▶ _Task objective_: Line count for the string "width": state how many lines in the records below hold it, giving only the number.

▶ _Material for this task_:

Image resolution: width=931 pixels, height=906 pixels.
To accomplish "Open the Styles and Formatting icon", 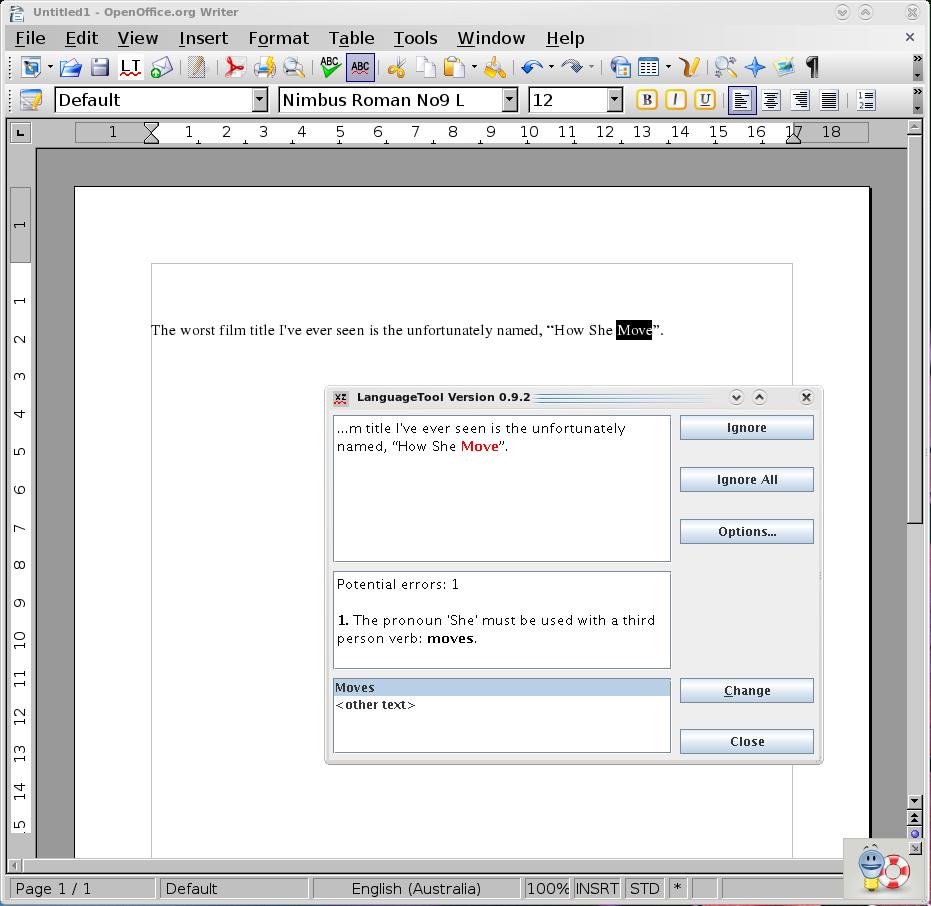I will [31, 100].
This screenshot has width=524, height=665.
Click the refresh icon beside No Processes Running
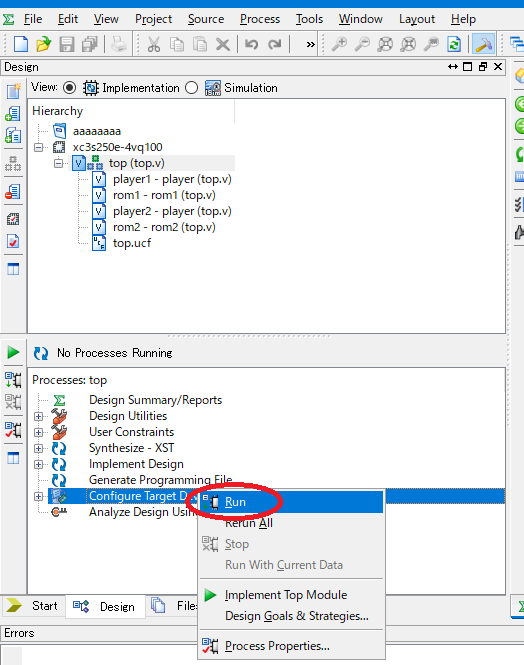pos(41,353)
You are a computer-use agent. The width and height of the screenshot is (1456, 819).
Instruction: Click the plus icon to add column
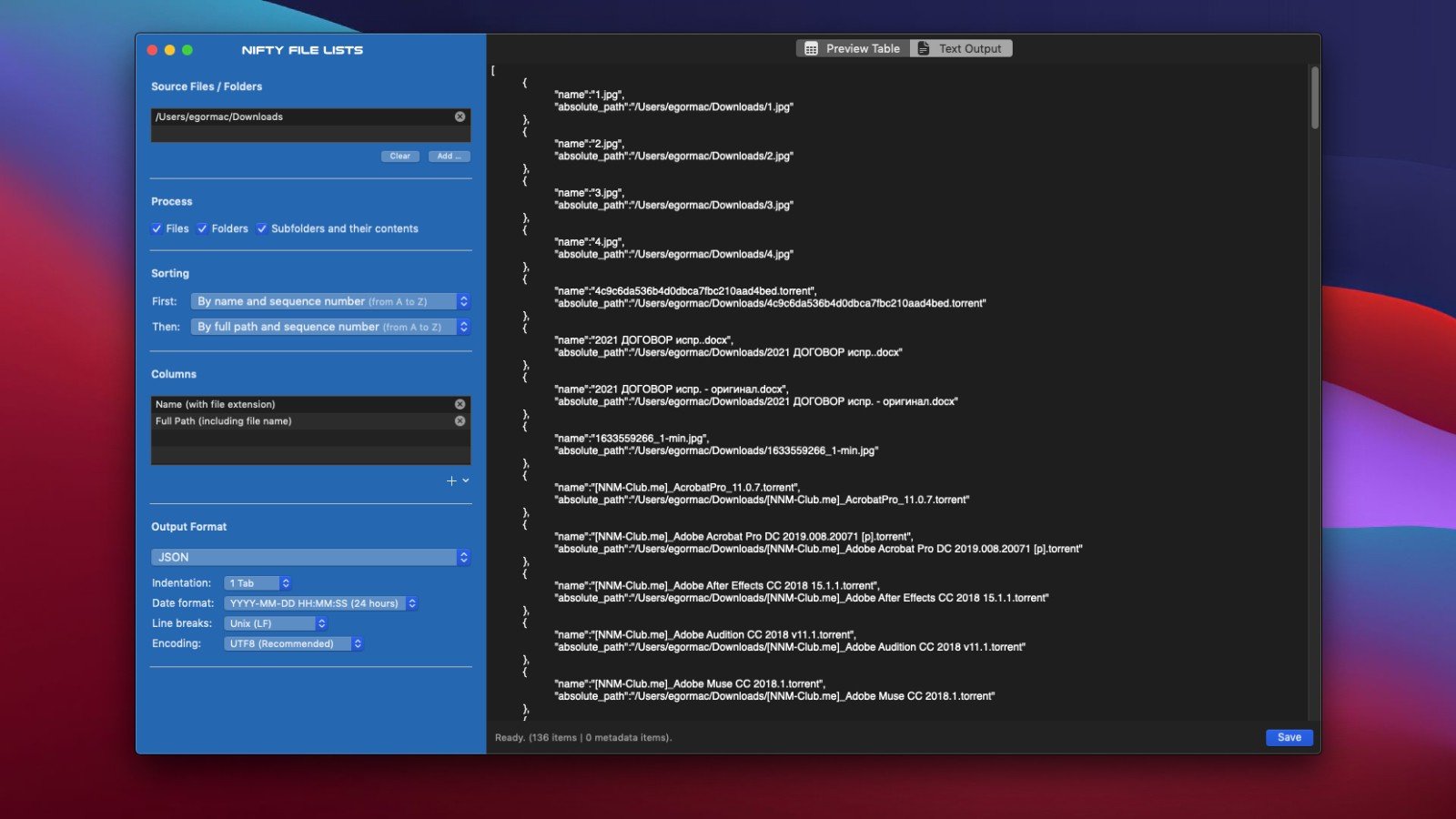(x=451, y=480)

▶ _Task output_: 3